Sounds like the exact same speech that JJ Watt gave the team on the practice field before the Broncos’ game in Week 14 (captured by HBO’s Hard Knox In-Season) following a week in which both Kyler Murray and Hollywood Brown were late to meetings.

Good for JG to keep resounding the importance of players being on time and ultimately for being accountable for “how they go about their days.”

“Or we’re going to get waxed. Understand?”

Ugh.

“Truthfully, if you said, ‘hey JG’ what do you want your team to look like?’ I want them to be killers. Truthfully, silent killers. Killers. Okay? So be who you are. Just understand, I’m looking for fu—ing killers.”

When JG was introduced as the Cardinals’ new head coach, he iterated how he wants his players to be “vi-o-lent.”

This type of rhetoric is excessive, and, tainted by a regrettably misguided choice of words.

Football is a game.

It is not war.

Yes, football is one of the ultimate contact sports.

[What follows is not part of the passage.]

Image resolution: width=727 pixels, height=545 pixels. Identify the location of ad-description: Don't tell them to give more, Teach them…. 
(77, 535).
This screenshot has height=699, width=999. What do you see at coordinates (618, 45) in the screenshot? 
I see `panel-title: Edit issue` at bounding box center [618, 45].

But, in an age where our city streets are being ravaged by violent flash mobs, where our schools, malls and churches are being terrorized and besieged by mass murderers, where too many homes are being destroyed by insidious acts of domestic violence —- while there is the scourge of devastating carnage going on every minute in Ukraine —-

To urge NFL players to be “violent fu—ing killers” is egregious —- because it is obtusely insensitive.

Sure, we all understand how amped up football coaches and players get and how it takes a certain level of adrenaline and urgency to play the game at a high level of intensity.

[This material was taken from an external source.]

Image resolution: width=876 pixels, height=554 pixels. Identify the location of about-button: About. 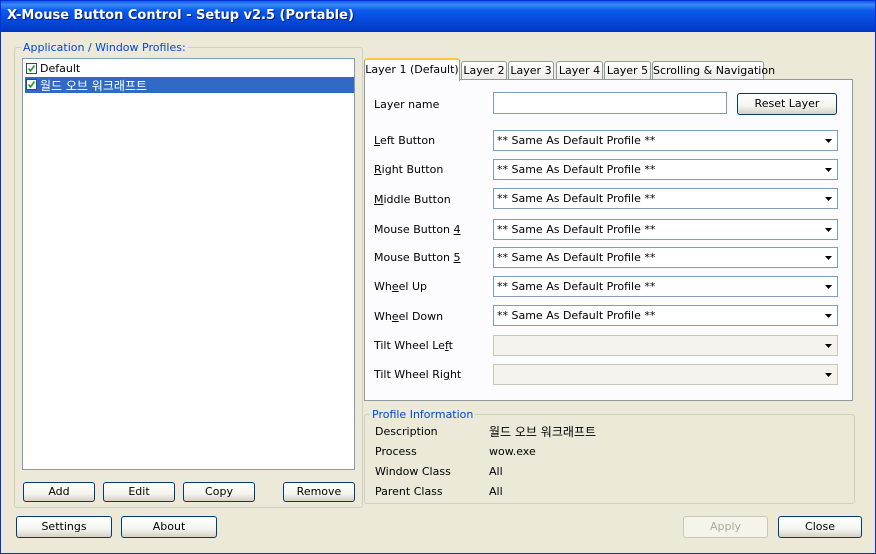
(169, 527).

But, there is also a vital importance for coaches and players to be role models, particularly for today’s youths, many of whom need proper guidance and a functional sense of decorum.

This Flight Plan video on YouTube is being viewed by a plethora of young fans.

Put it this way —- there is a reason why the NFL has banned the “cut-throat” swipe celebration.

For the same reason, coaches should not be invoking words like “violence” and “killers.”

If JG were simply to swap “aggressive” for the word “violent” and “ballers” for the word “killers”, his message for his players would be more appropriate and even more effective.

In one of the later segments filmed in JG’s office, he alluded to being educated in the Jesuit tradition where “service to others” is the raison d’etre.

The best of what I have seen from JG thus far is his passion for teaching and the energy and stentorian voice he brings to helping his players grow and develop —- both within the pro football profession and as men. That’s where his background in Jesuit education appears to be most working profoundly.

The point is —- the proof of how well JG and his young staff will fare —- given this extraordinarily challenging opportunity to try to make the woeful Arizona Cardinals relevant and worthy of respect—- will be in how well and effectively JG and his young staff can teach and develop the players.

Therefore, JG should take his own advice that he gave the players—- “So be who you are.”

Keep bringing the energy, the love of the game and the passion for teaching —- and let the ensuing actions speak for themselves.